Records on locating elements on screens:
★ ★ ★

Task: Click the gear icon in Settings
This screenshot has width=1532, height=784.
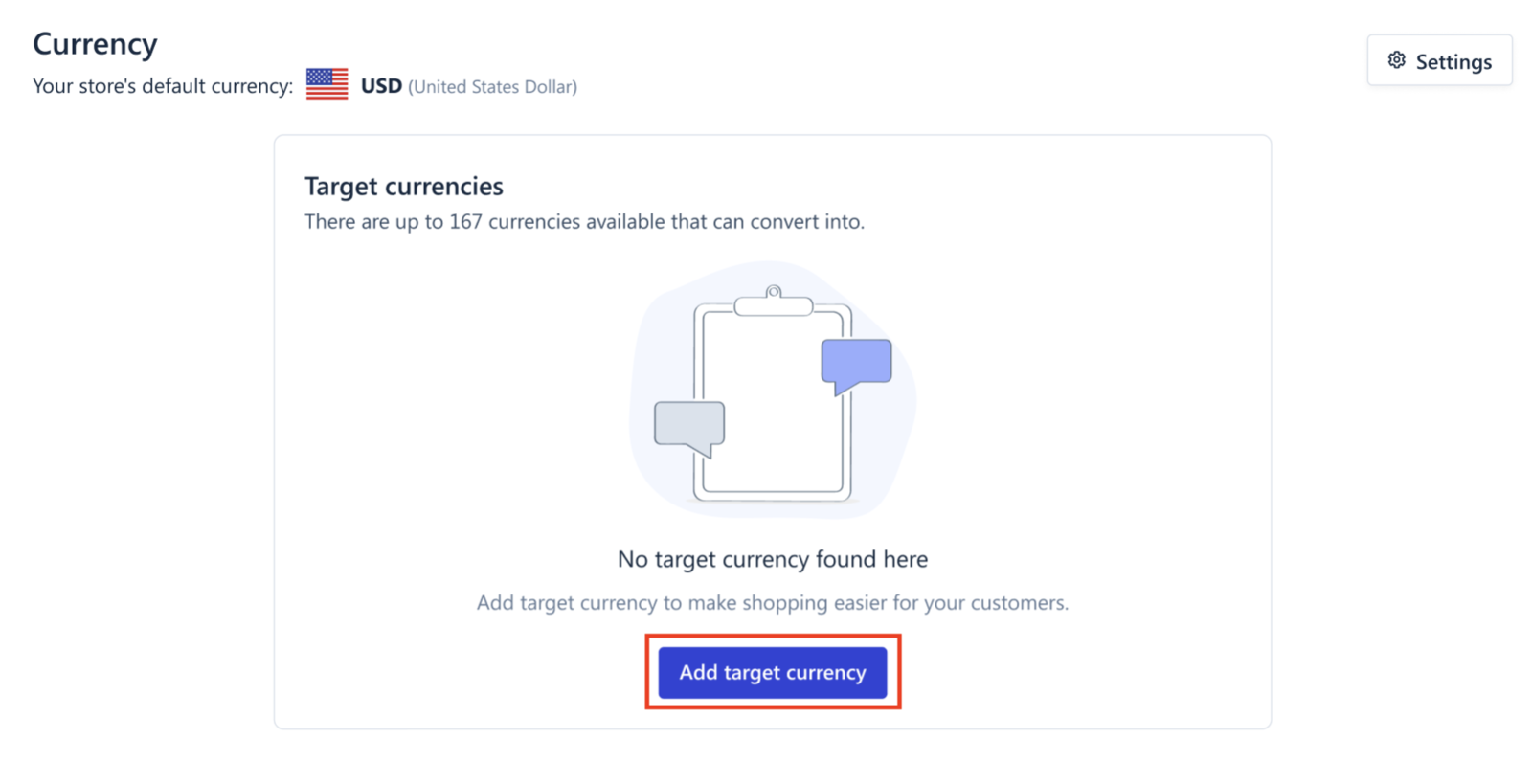Action: [1396, 60]
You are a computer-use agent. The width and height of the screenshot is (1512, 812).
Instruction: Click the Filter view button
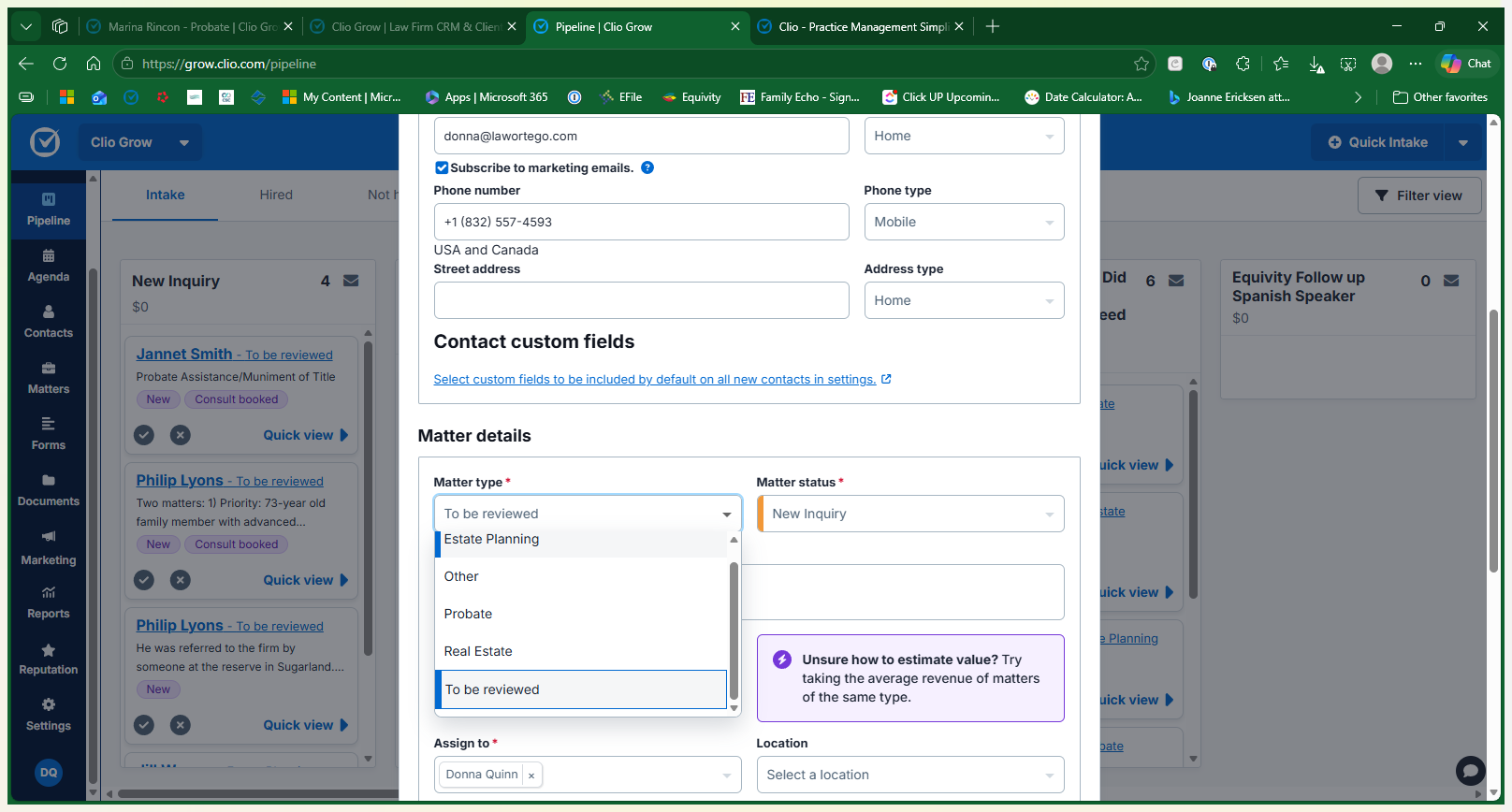[x=1419, y=196]
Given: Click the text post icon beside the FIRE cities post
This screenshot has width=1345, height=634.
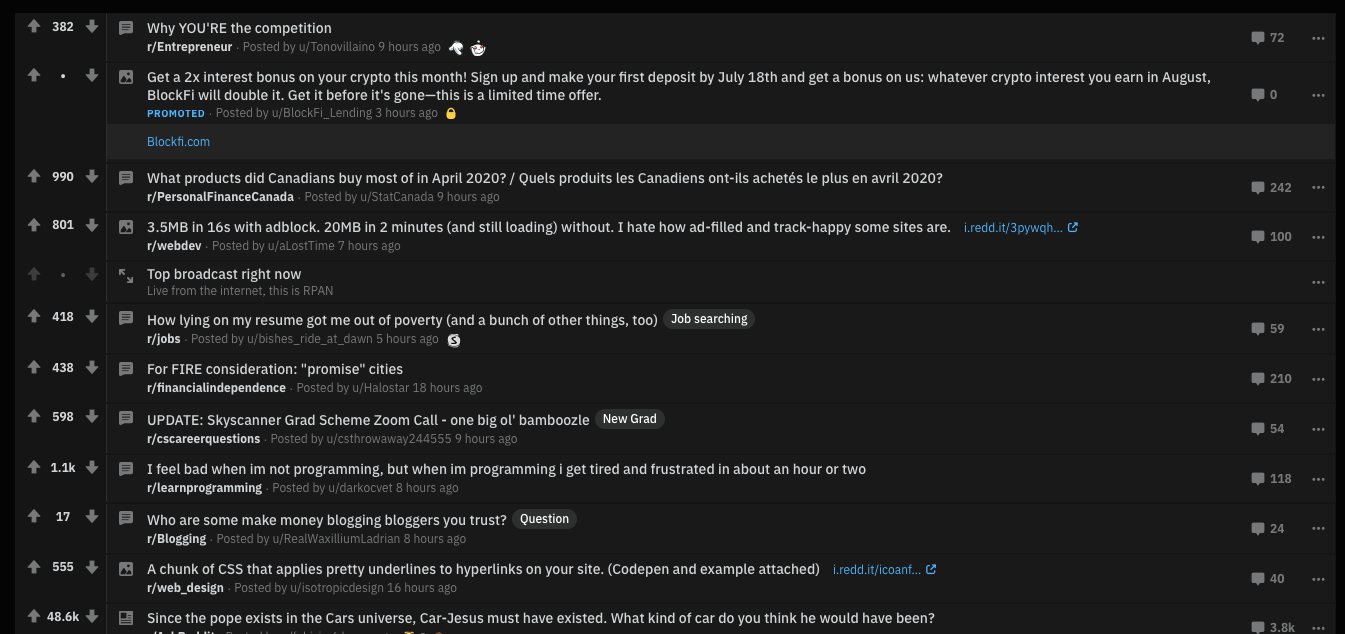Looking at the screenshot, I should point(125,369).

★ ★ ★

TASK STATEMENT ::
Present the lines above as a Markdown table with two columns, Row for the row number and Line for the text, omitting blank lines and leaving out the pictures.

TASK OUTPUT ::
| Row | Line |
|---|---|
| 1 | Task: Click the gear icon in Settings |
| 2 | This screenshot has width=1532, height=784. |
| 3 | Action: [1396, 60] |
| 4 | You are a computer-use agent. The width and height of the screenshot is (1512, 812). |
| 5 | Instruction: Click the Filter view button |
| 6 | [x=1419, y=196] |
| 7 | Given: Click the text post icon beside the FIRE cities post |
| 8 | This screenshot has width=1345, height=634. |
| 9 | Looking at the screenshot, I should point(125,369). |